Monday 26 January 2015

“A book is a loaded gun.” So ban them or burn them.

 

One of the first targets of Adolf Hitler and his Nazi organization were books. This began in 1933, shortly after Hitler seized power in Germany. He ordered leaders of the regime to confiscate and destroy any literature deemed subversive to the National Socialist agenda. The elimination of these documents was carried out in a ceremonial fashion. Public book burnings were held for all the citizens to view. These demonstrations were held in both Germany and Austria. All works authored by Jewish, communist, pacifist, socialist, anarchist and classic liberals were fair game.

It does seem that we have learnt nothing. Here - in the latest example of Labour's selective memory about free speech - is a proposal to ban Hitler's turgid racist tome, Mein Kampf:

“Of course Amazon – and indeed any other bookseller – is doing nothing wrong in selling the book. However, I think that there is a compelling case for a national debate on whether there should be limits on the freedom of expression,” writes Docherty to Javid.

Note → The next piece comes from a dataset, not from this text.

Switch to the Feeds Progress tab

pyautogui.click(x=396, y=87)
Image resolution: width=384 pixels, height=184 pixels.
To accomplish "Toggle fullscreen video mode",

Of course Docherty is very careful to tiptoe around making a specific proposal to ban Mein Kampf but the very fact that he can countenance such a ban (or a limited ban where only a few specially licensed academics can view Adolf's incoherent racist ramblings) reveals just how much of a problem the left has with the idea of free speech.

The question for Docherty is where the line is drawn. Do we draw it, as he suggests around the idea of 'hatred' and if so what do we mean by hatred? Do we consider the consequences of a given writing - in which case Das Kapital is just as much a candidate for Docherty's Ban with its fomenting hatred of enterprise, initiative and free choice. And what are we do do about religious books like the Koran or Bible with their incitement to kill infidels, execute gays, stone adulterers and slice chunks off burglars? Do we ban them too?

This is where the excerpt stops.